Might sound conspiratorial but I had a thought in my head the other day that I wonder if a lot of the things on Twitter and other big media companies is just filled with thousands or millions of bots talking about these talking points and shit keeping the same message. We know there’s insane amounts of bots on there, what’s to say that they don’t have them all programmed to keep the conversation going in a particular direction? @cmplxty
I have had the same thought for a long time as well and I am "pretty sure" that this is happening with increasing reach, across an increasing number of platforms. For example, I play Words with Friends and while I only play with one person I actually know (we have been playing together for a decade or so now), I do play "quick play" competitions with strangers relatively often also. However, a couple years ago, I have noticed a couple "glitches", where I recognize the profile pic of the player, but the name has changed, as well as times where the name has been replaced by a Zynga (developers) profile number.
Are they glitches?
Me being a little bit of a conspiracy thinker of a kind, suspects that what is actually happening is that in order to boost player number transactions that are used to inform marketers as to the worth of advertising on the platform, the developers are adding bots into play. After playing for so long, I feel like I even recognize the patterns of the bots, as they seem to be programmed to take longer to play a word, waiting to the last couple seconds before time runs out. Why would they do this? Well, Time on Site ToS is one of the metrics that advertisers use to predict reachability and impact, so it makes sense to boost the numbers.

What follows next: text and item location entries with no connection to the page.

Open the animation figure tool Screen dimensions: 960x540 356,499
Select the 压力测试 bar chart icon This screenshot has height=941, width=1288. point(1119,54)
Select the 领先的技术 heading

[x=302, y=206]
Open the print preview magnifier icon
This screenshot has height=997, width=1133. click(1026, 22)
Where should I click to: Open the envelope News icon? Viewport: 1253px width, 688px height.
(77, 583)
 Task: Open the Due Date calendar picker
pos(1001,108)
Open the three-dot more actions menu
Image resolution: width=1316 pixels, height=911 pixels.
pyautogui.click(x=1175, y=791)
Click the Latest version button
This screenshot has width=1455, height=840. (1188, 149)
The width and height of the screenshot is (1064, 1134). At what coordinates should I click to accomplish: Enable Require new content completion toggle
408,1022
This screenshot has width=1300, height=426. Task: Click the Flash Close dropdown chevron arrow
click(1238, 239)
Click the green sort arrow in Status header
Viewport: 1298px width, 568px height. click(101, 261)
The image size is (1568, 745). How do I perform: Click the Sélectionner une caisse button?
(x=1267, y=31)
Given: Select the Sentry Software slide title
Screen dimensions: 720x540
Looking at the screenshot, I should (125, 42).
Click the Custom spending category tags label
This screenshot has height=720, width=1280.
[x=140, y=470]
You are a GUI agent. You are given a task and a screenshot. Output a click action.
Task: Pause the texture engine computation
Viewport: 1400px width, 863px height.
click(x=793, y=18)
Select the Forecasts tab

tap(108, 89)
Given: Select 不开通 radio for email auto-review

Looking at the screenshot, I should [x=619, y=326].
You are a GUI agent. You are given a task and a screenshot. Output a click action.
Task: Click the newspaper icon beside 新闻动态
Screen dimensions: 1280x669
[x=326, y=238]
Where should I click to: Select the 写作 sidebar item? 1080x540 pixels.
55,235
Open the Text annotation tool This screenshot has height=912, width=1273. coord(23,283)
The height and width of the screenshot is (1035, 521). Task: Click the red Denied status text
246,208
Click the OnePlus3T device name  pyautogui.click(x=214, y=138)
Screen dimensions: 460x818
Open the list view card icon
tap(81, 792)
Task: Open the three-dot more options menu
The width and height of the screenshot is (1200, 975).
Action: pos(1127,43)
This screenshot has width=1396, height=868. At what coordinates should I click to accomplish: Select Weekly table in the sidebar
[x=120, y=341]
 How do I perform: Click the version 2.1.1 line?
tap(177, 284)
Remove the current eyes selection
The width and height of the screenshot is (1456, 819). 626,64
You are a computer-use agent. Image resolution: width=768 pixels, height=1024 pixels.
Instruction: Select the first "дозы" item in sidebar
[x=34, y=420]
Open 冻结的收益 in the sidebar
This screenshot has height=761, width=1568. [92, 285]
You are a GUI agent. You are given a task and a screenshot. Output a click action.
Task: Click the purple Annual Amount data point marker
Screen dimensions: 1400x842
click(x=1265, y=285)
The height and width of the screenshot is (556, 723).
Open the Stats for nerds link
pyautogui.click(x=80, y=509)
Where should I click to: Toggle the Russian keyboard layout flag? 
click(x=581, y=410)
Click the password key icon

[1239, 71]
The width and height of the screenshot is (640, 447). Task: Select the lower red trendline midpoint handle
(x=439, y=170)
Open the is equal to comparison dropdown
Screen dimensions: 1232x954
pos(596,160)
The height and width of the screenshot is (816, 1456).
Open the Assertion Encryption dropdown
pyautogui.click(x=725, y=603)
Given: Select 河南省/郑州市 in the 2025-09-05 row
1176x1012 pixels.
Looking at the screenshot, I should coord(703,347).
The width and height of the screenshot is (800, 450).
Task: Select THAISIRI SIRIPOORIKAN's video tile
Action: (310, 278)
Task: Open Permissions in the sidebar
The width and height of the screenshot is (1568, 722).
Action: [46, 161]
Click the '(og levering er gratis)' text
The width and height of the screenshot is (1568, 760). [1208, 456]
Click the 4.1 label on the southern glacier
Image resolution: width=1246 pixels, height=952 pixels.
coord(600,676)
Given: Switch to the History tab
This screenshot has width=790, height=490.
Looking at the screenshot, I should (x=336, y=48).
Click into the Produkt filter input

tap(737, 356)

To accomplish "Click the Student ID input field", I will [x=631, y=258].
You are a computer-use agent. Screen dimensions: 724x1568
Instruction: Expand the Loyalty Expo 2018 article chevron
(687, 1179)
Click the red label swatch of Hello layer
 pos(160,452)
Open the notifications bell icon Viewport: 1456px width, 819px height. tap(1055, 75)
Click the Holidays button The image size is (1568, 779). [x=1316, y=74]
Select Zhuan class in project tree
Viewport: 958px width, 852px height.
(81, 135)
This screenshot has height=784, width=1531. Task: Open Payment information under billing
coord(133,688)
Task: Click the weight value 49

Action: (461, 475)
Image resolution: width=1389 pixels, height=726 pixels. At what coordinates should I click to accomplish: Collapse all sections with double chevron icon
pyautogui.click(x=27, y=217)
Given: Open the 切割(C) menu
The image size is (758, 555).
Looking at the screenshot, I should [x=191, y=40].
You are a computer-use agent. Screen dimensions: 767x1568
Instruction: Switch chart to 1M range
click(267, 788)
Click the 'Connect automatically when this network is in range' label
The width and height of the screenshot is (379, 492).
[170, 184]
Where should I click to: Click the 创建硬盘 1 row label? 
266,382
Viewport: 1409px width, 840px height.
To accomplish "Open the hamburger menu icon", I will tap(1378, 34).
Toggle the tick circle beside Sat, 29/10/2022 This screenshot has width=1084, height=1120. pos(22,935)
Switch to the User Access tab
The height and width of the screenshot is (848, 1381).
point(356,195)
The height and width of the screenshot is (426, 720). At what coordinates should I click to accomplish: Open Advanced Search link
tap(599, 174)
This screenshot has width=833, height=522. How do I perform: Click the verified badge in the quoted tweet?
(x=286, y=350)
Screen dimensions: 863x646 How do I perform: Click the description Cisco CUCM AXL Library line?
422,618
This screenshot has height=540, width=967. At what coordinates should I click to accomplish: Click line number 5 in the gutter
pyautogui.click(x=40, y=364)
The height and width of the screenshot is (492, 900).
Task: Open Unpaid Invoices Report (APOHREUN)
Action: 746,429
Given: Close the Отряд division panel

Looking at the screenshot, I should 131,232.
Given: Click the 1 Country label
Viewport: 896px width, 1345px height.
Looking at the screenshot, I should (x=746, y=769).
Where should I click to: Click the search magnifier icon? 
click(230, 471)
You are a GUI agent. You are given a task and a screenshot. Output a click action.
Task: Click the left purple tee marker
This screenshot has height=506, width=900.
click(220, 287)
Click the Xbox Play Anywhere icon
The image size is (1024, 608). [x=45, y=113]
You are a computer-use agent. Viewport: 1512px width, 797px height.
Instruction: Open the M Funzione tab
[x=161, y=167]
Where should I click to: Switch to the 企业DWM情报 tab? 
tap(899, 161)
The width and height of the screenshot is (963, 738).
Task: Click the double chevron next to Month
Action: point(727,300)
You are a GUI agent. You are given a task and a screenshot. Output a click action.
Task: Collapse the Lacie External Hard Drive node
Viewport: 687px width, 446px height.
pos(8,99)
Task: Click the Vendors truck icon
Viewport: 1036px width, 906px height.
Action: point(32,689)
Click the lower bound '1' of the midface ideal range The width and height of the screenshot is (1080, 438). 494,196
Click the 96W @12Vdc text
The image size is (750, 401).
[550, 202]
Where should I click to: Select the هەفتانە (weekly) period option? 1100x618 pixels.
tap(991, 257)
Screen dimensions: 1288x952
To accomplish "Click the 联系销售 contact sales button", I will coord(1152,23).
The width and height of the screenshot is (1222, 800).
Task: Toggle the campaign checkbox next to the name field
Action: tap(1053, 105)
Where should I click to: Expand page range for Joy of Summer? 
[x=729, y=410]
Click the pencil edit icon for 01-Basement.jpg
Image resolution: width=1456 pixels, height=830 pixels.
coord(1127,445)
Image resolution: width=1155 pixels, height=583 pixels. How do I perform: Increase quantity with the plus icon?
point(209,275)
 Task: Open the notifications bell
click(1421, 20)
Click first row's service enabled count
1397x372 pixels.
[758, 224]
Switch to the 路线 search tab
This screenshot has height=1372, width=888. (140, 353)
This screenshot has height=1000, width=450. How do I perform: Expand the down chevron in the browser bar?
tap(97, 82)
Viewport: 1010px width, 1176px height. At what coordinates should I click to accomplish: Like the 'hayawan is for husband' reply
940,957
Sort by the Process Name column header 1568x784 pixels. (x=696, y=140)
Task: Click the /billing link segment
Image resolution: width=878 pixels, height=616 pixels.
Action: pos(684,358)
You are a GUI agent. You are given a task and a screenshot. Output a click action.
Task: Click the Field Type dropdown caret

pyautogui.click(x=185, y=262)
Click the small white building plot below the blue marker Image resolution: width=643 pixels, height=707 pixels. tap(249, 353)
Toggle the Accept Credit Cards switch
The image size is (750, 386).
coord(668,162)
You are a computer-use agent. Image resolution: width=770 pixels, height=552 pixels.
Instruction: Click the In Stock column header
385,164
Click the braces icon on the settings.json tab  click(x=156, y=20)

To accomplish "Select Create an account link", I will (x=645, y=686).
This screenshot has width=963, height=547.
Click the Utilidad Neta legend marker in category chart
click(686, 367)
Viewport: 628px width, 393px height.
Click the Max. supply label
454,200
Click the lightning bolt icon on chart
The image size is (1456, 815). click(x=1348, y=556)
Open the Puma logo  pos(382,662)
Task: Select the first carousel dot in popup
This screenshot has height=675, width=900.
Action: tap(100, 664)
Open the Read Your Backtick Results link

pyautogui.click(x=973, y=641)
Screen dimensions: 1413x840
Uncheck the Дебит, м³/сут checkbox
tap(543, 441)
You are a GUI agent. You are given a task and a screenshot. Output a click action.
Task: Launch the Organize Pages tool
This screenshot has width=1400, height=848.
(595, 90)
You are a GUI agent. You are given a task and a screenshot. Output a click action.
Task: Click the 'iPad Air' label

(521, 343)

These are four of my friends:
None of them exist.
A few years ago, an Nvidia code called StyleGAN GAN = generative adversarial networks) was used to create an awesome page that most must know by now, https://thispersondoesnotexist.com/ - where a an AI-generated person is created on every refresh.
These cats don't exist either:
Now, combining this with what @cmplxty was mentioning, and a relatively realistic character profile can be made that an AI can then direct to influence potential readers, or players as the case may be. On top of this, a lot of the news these days is also AI generated and it is also leveraging social media platforms to flesh-out its content and support different views.
Using groups of AI-controlled profiles, pictures and supporting AI-generated content, it is possible to not only inject support transactions like likes and follows into the system, but also build entire catalogues of material over time that can be used to support the AI character itself, giving credibility and increasing influence over the audience and fooling many into interacting with them, giving more credence to the account and, more transactions.
With so much of the public discourse being social media powered, it is highly probable that AI bots are generating a huge amount of the online content and directing the direction of the conversation. And is it any wonder that so much of the content is largely the same?
Can you really call yourself a blogger if you aren't writing the content? It is like saying,
"I am great in bed, because I pay a gigolo to do the job."
If "normal people" are using these kinds of AI content creators, just imagine when there are trillions of dollars on the line through advertising revenue on these mass-media platforms - do you think they are not using them, do you think their "integrity" wouldn't allow it?
I suspect that they are very, very common and for the most part, the average person will not be able to pick real from fake, because even if they were able to given the time, the sheer volume and speed of content delivery means that they will not be able to "fact check" each piece, which means they will use their intuition to decide what is real or not. And, since intuition is trained by experience, it is also going to be influenced by the conditioning of practice, meaning that people are accustomed to seeing this content and assuming it is real - so when familiar content is presented, the heuristic is to trust it.
There really is nothing to stop these kinds of accounts from "co-existing" (irony) with real accounts and becoming so ubiquitous, that it is impossible to tell one from another if using purely human faculties. Not only this, the policing of bots is done by the platforms themselves, which means they are able to identify external operators and use them to train their internal AIs to become more natural too.
There has been growing concern over the usage of deep fakes to essentially superimpose faces and voices over existing content to change the narrative and the better it gets, the less we can trust what we see and hear. They have been bringing actors back from the dead for a while now, but the software is advancing at such a speed, that it can be applied to anyone, within moments. Can we trust the reports on a war? That eye-witness account of a robbery? The person shilling medical advice?
Who is held accountable for incorrect information, when the source doesn't exist?
Like it or not, you have to admit, we have created a very strange world for ourselves and one that is increasingly becoming less trustable. Seeing isn't believing anymore and as our experiences and interactions become increasingly non-physical, the less informative our experience becomes. We are constantly bombarded by messaging across all kinds of topics that influence what we believe and therefore, the decisions we make, but we have no way of knowing how much of the truth, ever existed at all.
We are now finding out what happens when Non-Playing Characters, start to play.
What is non-existence if what doesn't exist, affects the physical world?